*** STUDY TEXT Section Begins ***

Wednesday, June 4, 2008

Week 1: Cardiovascular and Week 2: Fluid balance

It's been a thrilling day today!

Got off to a great start when we discovered that our secret cat had pooped on the floor. We discovered this when we noticed poopy footprints all over the house after we'd walked through it. Better yet, we discovered it when we were on the way out the front door, already running late. So after a long and sometimes trying day at uni, we were able to come home and relax by chiselling dried excrement off the floor and cleaning the house. As usual.

If you own shares in Unilever, sell them, because they're going downtown. How do I know this? Because I love green apples. And after using a green-apple-scented cleaning product to help chisel excrement off my floor, and inhaling the heady scent of green apples and poop, I never want to eat a green apple ever again. Pretty soon the apple growers of the world are going to sue the cleaning product producers of the world for everything they own. I guarantee it.

Uni was okay. Highlight was an eccentric professor who answered all of the questions we asked him with long and tangential answers that would end with, "but we really don't know why". It's all very well for him, but I've got exams next week and that sort of thing really won't cut the mustard. (Where on earth is that phrase from, and what does it mean??? Who cuts mustard? And why?)

*** STUDY TEXT Section Ends ***
*** DATA FOR REVIEW Section Begins ***

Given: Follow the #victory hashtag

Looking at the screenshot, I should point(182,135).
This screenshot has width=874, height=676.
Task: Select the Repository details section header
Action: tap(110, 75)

*** DATA FOR REVIEW Section Ends ***

■ TASK 1: Shorten the paragraph of the blog post that begins "If you own shares in Unilever" to two sentences, keeping its main facts.
■ TASK 2: Pick up the blog post after its final paragraph and carry it on in the same voice.

■ RESPONSE 1: The writer loves green apples but no longer wants to eat one after chiseling excrement off the floor with a green-apple-scented cleaner and breathing in the mix of apple and poop. On that basis, the writer tells Unilever shareholders to sell because the shares are about to fall, and predicts that apple growers will sue cleaning product makers.

■ RESPONSE 2:
Tonight I went back to square one. I've made good progress though, knocking over the first two weeks of the year. Admittedly there wasn't a huge amount to do, but I felt it was important to do it thoroughly as a kind of morale boost for myself. Now I feel like I am really on my way from misery to happiness. Unfortunately that road passes through weeks 6 and 7 which concern the metabolism, and that will be ugly indeed. But I'll club that seal when I get to it.

The fluid balance stuff is actually quite interesting because it is convoluted in its complexity. For example, if your blood pressure falls, your heart tells your brain, which tells your kidney to produce renin, which converts angiotensinogen from the liver into angiotensin 1, which goes to the lungs and gets converted by angiotensin converting enzyme into angiotensin 2, which makes your adrenal glands produce aldosterone and also makes your pituitary release vasopressin, which together make your kidneys stop making so much pee so your blood pressure doesn't fall any further! Just as you always suspected, right? I just love it that all these random parts of your body chip in with their own opinions. If I don't get asked a question about this next week I'm going to be very very angry.

I'm off to bed now to dream sweet dreams of renin.